Recorded data:
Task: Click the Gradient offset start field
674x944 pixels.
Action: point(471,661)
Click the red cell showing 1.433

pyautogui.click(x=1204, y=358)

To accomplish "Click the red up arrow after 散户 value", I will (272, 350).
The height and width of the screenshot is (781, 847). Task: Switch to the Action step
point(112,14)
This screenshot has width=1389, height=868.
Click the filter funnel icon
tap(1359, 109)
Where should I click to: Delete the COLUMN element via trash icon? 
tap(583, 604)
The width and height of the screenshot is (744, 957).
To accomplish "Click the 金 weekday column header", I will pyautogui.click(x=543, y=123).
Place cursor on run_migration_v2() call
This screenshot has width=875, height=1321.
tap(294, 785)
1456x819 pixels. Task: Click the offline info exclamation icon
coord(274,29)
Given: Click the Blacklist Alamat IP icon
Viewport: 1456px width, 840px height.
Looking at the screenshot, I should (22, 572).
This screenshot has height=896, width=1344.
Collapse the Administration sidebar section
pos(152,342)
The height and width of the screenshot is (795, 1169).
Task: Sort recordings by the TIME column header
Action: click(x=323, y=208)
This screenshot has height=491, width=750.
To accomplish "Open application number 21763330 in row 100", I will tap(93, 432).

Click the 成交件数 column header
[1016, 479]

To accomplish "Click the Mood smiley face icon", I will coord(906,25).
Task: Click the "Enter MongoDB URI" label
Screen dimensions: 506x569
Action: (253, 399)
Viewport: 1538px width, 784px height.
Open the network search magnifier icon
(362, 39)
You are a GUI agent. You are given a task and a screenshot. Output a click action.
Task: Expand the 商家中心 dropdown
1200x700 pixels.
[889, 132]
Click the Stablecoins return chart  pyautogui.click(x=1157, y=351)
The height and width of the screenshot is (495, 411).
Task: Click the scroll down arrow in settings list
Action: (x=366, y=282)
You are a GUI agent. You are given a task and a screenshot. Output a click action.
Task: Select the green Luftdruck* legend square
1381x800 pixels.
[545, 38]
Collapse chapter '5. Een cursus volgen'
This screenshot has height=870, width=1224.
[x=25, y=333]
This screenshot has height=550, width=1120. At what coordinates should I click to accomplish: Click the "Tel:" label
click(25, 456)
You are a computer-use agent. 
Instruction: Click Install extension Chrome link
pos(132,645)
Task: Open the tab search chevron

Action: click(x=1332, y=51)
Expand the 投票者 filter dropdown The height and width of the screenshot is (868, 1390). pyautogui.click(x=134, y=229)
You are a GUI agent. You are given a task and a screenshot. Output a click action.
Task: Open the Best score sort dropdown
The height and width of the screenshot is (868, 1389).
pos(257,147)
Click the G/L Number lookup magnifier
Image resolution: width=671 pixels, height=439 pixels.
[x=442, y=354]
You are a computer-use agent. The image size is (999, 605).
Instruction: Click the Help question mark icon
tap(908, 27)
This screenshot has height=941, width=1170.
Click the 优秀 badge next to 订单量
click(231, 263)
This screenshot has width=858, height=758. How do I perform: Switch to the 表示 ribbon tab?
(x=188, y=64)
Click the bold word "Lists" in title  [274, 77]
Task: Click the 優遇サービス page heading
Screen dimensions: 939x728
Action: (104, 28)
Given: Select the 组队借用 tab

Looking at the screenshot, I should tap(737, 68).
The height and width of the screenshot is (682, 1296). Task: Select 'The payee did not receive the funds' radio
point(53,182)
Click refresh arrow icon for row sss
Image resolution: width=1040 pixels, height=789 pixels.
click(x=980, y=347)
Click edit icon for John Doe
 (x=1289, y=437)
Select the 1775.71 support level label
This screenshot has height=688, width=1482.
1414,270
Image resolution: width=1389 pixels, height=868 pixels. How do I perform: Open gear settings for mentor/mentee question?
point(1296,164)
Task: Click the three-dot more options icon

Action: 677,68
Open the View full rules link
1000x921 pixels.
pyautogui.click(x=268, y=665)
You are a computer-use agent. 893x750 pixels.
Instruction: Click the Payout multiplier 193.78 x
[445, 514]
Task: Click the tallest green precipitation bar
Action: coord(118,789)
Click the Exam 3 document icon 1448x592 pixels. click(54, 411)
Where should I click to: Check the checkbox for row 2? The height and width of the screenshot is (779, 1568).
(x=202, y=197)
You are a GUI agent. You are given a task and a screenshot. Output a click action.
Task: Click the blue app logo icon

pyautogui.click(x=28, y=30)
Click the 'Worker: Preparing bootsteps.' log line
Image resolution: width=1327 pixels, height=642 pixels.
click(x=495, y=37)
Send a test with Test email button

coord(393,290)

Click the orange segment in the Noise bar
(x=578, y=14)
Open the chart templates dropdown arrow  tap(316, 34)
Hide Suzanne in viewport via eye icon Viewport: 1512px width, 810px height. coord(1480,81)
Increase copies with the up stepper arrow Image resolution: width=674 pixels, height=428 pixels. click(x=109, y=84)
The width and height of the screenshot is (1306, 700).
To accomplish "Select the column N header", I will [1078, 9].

**Written task:**
Return every line of the records above, unchanged, starting at the line containing "This screenshot has height=896, width=1344." and continuing down through the line containing "I will coord(906,25).", with both of those lines included.

**Output of the task:**
This screenshot has height=896, width=1344.
Collapse the Administration sidebar section
pos(152,342)
The height and width of the screenshot is (795, 1169).
Task: Sort recordings by the TIME column header
Action: click(x=323, y=208)
This screenshot has height=491, width=750.
To accomplish "Open application number 21763330 in row 100", I will tap(93, 432).

Click the 成交件数 column header
[1016, 479]

To accomplish "Click the Mood smiley face icon", I will coord(906,25).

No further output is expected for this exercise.